**RECORDS PROVIDED:**
•••
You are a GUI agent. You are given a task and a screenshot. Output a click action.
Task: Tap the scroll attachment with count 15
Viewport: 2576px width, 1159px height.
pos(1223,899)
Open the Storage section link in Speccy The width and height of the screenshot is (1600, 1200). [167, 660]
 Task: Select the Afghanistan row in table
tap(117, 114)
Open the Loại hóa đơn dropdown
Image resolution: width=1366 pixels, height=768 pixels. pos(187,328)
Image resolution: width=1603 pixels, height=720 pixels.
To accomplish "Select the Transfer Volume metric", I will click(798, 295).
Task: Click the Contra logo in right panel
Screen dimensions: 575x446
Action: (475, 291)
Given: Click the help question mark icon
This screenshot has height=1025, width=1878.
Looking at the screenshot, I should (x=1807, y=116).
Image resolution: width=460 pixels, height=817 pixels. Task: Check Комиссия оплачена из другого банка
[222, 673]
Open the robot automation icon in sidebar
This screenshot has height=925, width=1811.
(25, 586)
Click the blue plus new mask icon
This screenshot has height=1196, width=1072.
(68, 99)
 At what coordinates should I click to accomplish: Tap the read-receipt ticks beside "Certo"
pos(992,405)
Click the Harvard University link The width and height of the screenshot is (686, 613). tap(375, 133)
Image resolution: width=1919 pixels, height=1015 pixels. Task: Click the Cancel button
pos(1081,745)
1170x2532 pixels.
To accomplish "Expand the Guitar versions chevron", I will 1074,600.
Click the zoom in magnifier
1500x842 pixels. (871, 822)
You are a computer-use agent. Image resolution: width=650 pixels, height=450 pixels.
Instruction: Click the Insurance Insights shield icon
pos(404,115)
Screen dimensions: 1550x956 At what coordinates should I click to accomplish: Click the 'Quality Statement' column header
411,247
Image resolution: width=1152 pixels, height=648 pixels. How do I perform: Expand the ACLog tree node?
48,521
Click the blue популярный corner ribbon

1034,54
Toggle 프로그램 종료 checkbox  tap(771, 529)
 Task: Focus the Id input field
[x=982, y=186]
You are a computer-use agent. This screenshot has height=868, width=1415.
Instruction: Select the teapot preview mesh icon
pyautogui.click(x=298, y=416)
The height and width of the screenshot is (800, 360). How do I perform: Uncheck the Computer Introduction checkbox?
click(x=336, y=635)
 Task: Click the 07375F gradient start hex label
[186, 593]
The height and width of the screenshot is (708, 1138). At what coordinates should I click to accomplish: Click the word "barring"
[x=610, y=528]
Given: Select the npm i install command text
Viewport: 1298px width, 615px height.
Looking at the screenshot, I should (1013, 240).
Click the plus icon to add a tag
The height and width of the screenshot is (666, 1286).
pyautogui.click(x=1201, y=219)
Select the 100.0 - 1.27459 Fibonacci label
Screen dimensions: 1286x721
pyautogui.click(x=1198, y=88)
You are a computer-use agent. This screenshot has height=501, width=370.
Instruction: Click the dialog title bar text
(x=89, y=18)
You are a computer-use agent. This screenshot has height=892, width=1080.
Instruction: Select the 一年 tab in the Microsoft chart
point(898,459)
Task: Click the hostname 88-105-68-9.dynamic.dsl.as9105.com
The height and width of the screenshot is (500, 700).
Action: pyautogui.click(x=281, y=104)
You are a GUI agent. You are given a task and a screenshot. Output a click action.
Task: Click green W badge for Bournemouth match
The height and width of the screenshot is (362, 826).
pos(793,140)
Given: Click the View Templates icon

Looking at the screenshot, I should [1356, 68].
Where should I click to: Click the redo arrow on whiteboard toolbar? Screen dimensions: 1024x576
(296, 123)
•••
**WHAT YOU ARE ASKED TO DO:**
Write out exactly, and only, each line from the one with "has height=501, width=370." down to the last line of the records above.

**SOLUTION FOR THIS EXERCISE:**
You are a computer-use agent. This screenshot has height=501, width=370.
Instruction: Click the dialog title bar text
(x=89, y=18)
You are a computer-use agent. This screenshot has height=892, width=1080.
Instruction: Select the 一年 tab in the Microsoft chart
point(898,459)
Task: Click the hostname 88-105-68-9.dynamic.dsl.as9105.com
The height and width of the screenshot is (500, 700).
Action: pyautogui.click(x=281, y=104)
You are a GUI agent. You are given a task and a screenshot. Output a click action.
Task: Click green W badge for Bournemouth match
The height and width of the screenshot is (362, 826).
pos(793,140)
Given: Click the View Templates icon

Looking at the screenshot, I should [1356, 68].
Where should I click to: Click the redo arrow on whiteboard toolbar? Screen dimensions: 1024x576
(296, 123)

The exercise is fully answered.